With a significant lagoon area of approximately 74 km2, the atoll, which is located 18.5 km south west of Pohnpei, is home to 13 species of reptiles, including the green turtle (Chelonia mydas) and hawksbill turtle (Eretmochelys imbricata), 25 bird species, seven mammals, and hundreds of other marine species.

The proposal to make a Biosphere Reserve presents an opportunity to create a model of sustainability. The relationship between the dynamic human economic system and the larger dynamic, but slower changing, ecological system, can support prosperous local initiatives indefinitely.
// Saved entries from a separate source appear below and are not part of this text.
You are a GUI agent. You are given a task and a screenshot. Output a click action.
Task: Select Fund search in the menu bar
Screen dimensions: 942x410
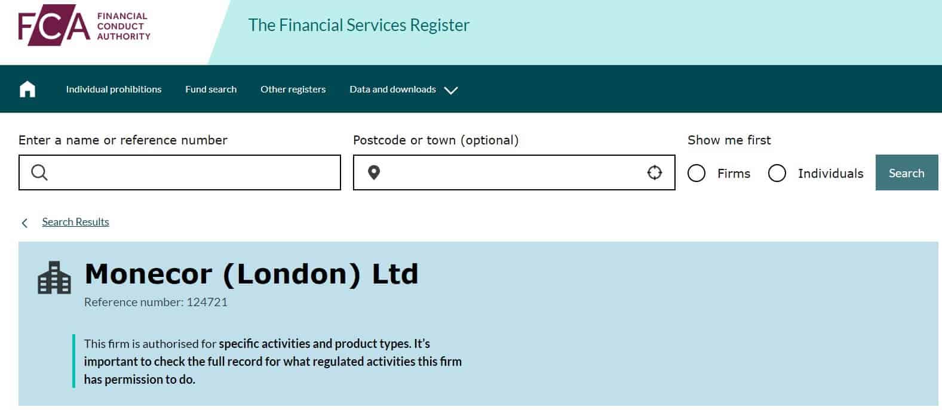(x=211, y=89)
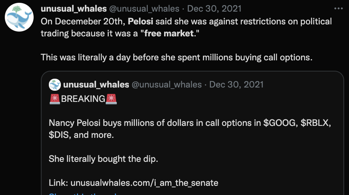Click the $DIS cashtag
Image resolution: width=349 pixels, height=195 pixels.
[x=59, y=135]
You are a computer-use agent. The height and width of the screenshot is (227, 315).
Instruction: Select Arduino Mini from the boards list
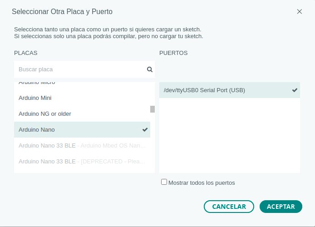pos(35,98)
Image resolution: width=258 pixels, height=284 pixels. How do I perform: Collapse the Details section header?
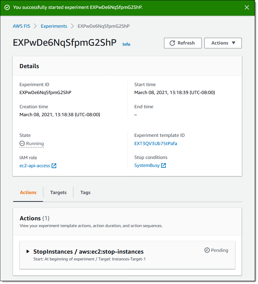29,66
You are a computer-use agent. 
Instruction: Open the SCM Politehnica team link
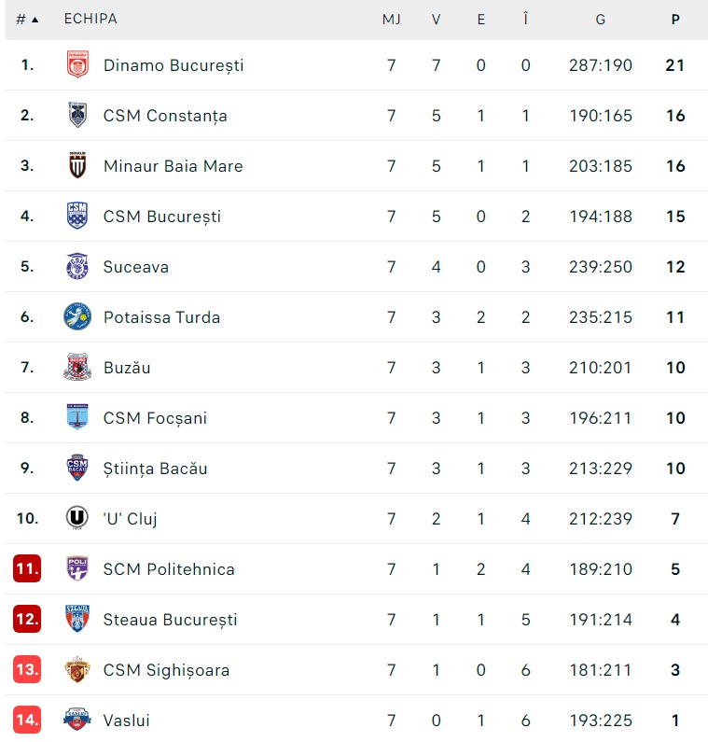coord(169,569)
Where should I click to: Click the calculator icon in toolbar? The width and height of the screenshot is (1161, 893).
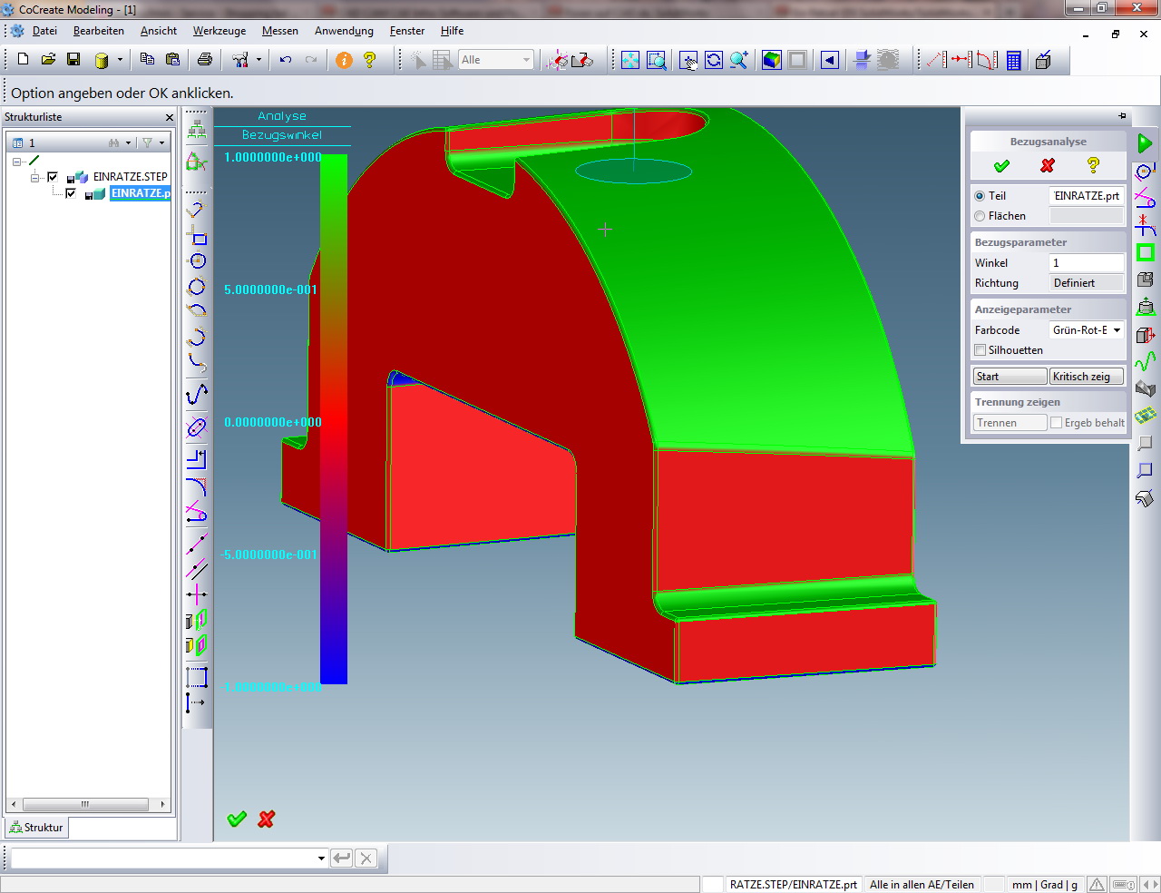point(1014,60)
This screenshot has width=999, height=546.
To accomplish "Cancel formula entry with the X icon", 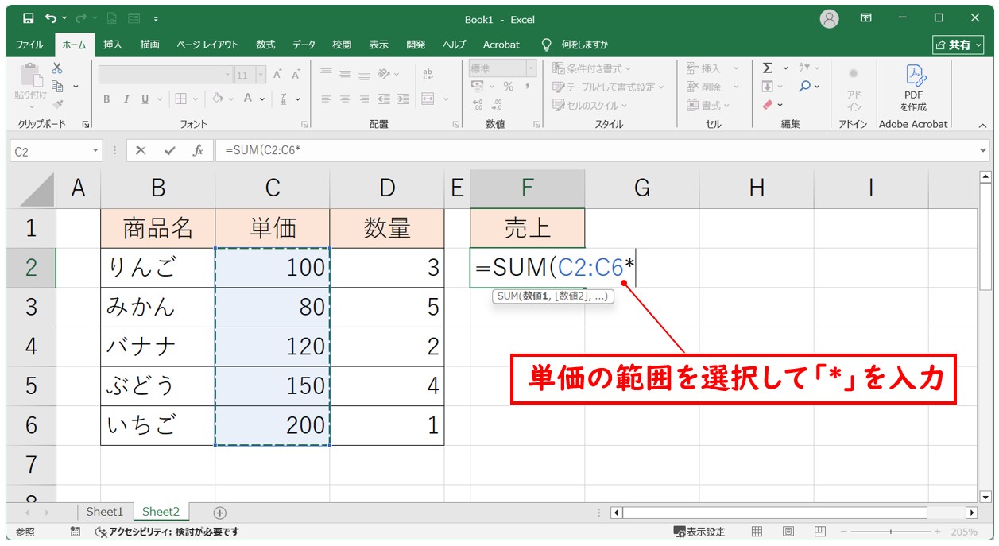I will point(141,150).
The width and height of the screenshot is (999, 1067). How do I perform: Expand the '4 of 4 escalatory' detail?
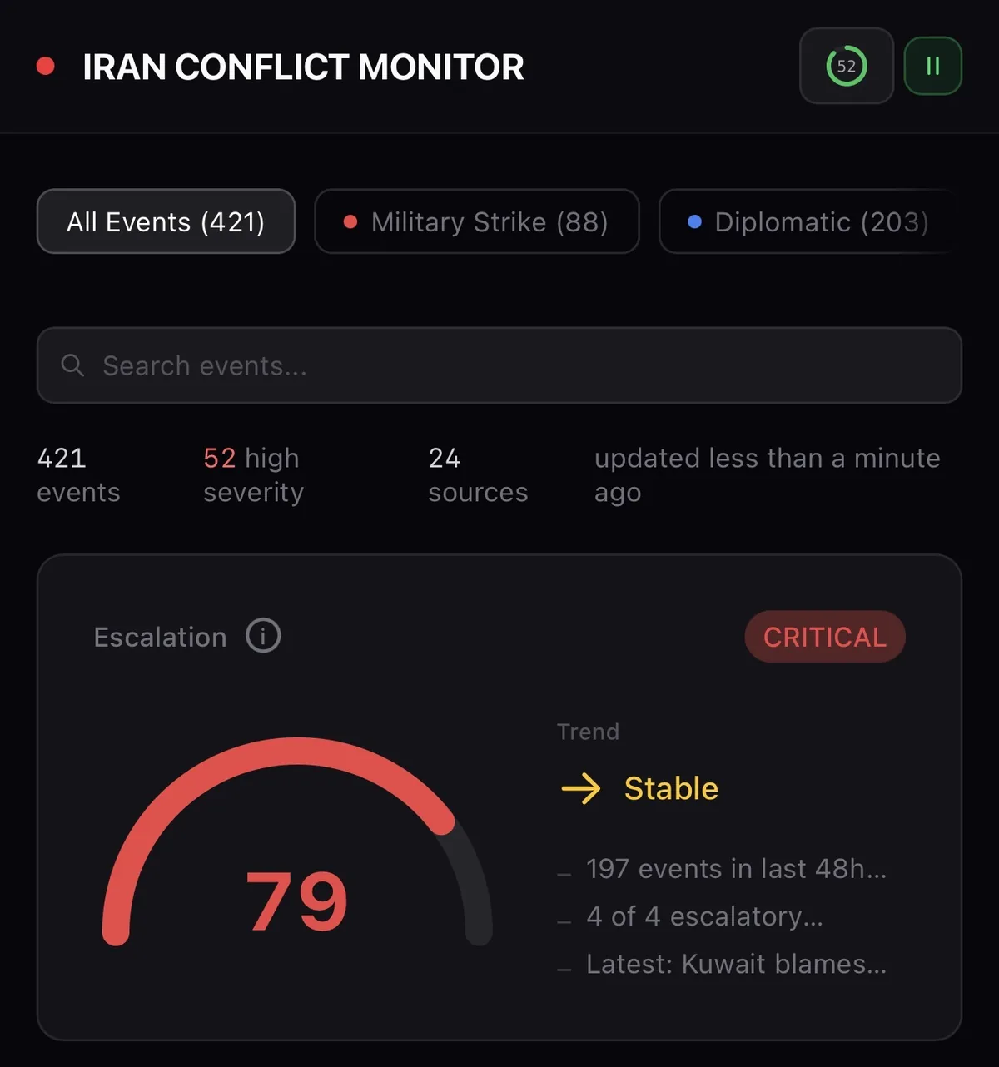(705, 916)
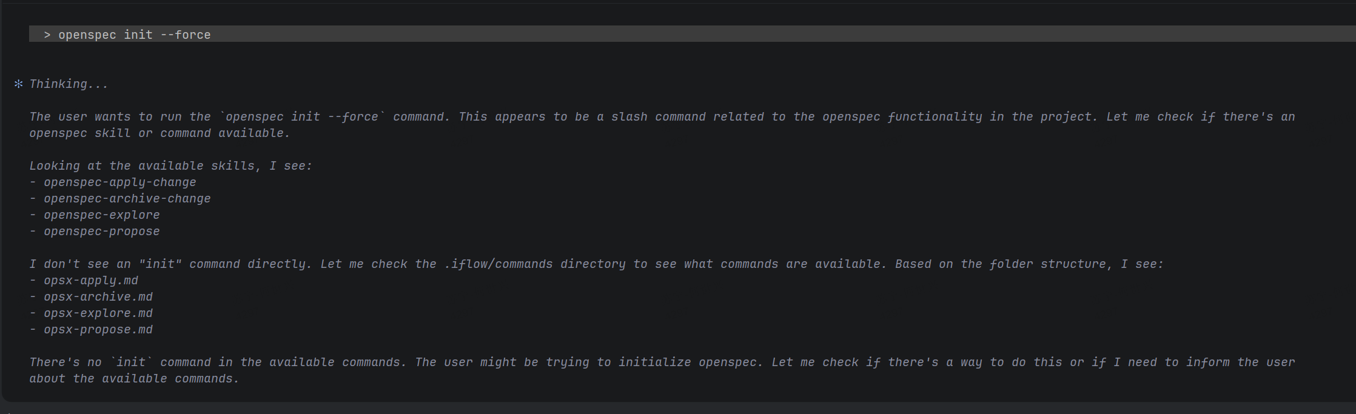Click the opsx-archive.md file name

pos(98,297)
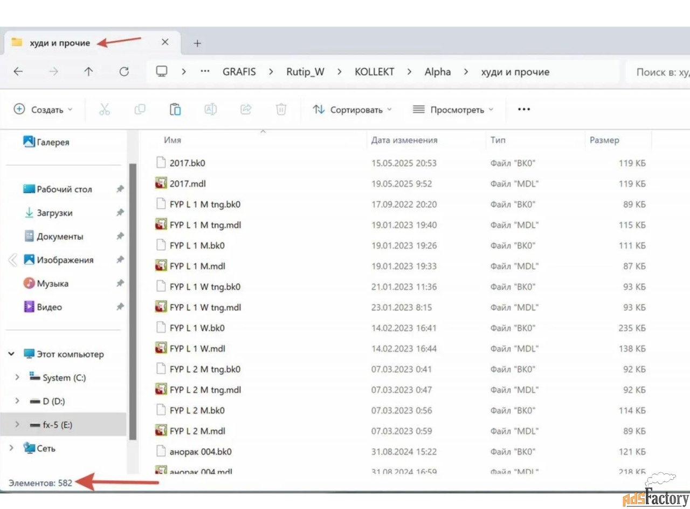Go up one folder level

tap(88, 72)
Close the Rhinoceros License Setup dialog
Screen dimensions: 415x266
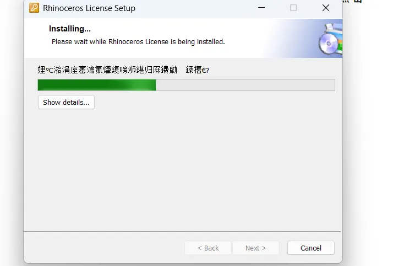click(x=326, y=8)
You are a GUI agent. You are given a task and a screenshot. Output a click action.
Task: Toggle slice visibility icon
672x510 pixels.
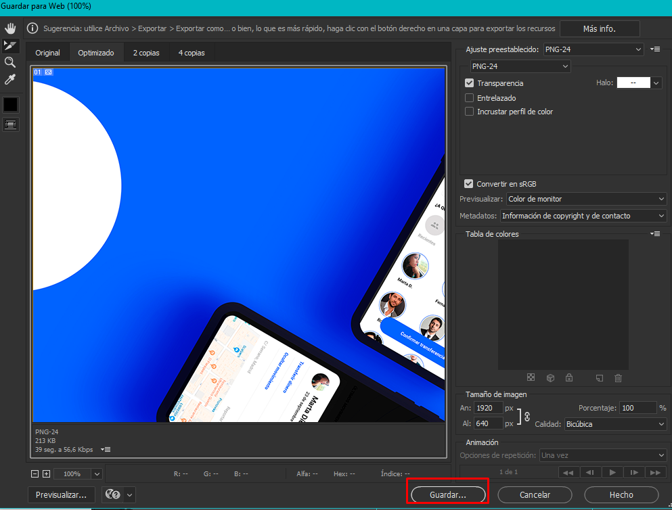tap(11, 124)
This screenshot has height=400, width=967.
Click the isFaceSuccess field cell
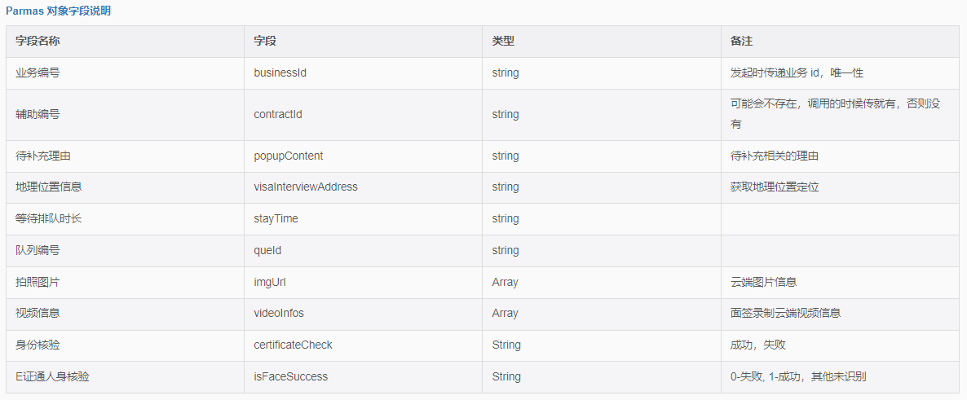click(364, 376)
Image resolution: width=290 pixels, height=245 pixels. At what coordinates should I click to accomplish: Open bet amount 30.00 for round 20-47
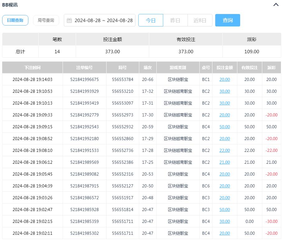[224, 221]
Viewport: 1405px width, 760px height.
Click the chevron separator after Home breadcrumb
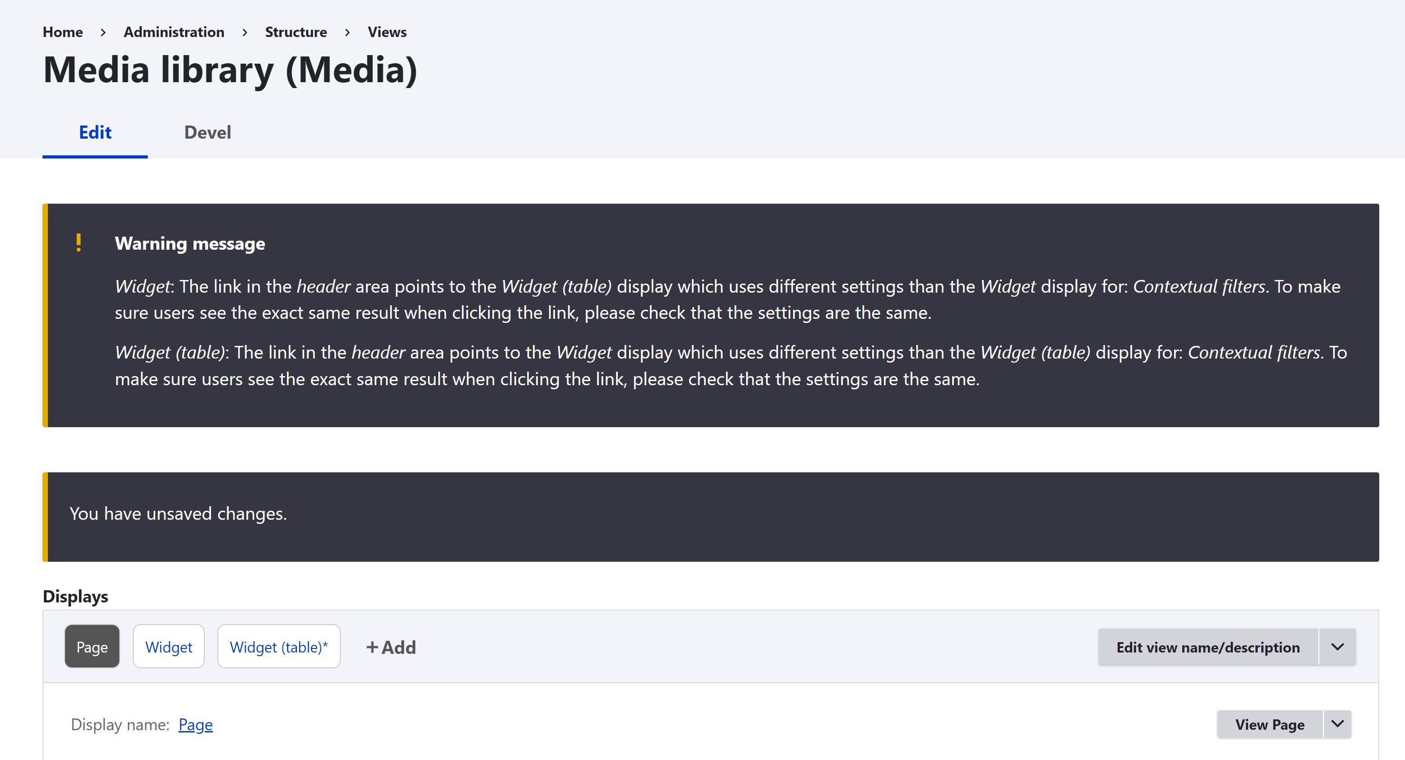pos(103,32)
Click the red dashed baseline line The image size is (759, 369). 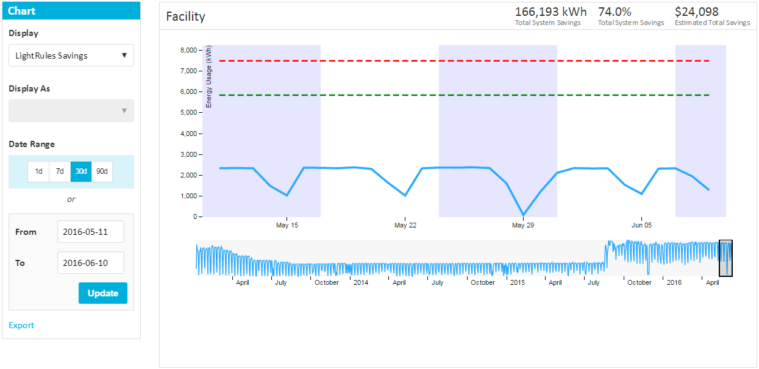click(x=457, y=61)
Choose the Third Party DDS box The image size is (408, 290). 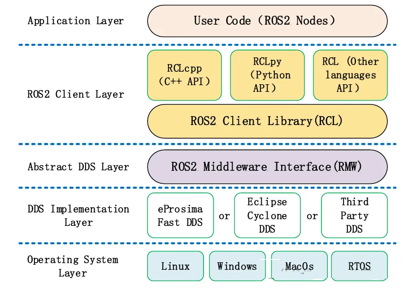click(354, 216)
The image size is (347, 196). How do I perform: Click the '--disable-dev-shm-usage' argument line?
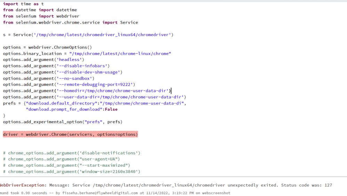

Done within the bounds of the atoll environment, as to not destroy the diversity, complexity and function of the ecological system, And atoll can stand as an example to the many other islands and atolls of Micronesia and the Pacific. And Atoll consists of thirteen low-lying, forested islets encircling a 29 mi2 lagoon.

== Human activities ==
Capacity building, fishery/fisheries, forestry, hunting, local participation, recreation, tourism.

There is a very small permanent, part-time population of caretakers on the island itself; therefore there is a very small human ecological footprint on the atoll.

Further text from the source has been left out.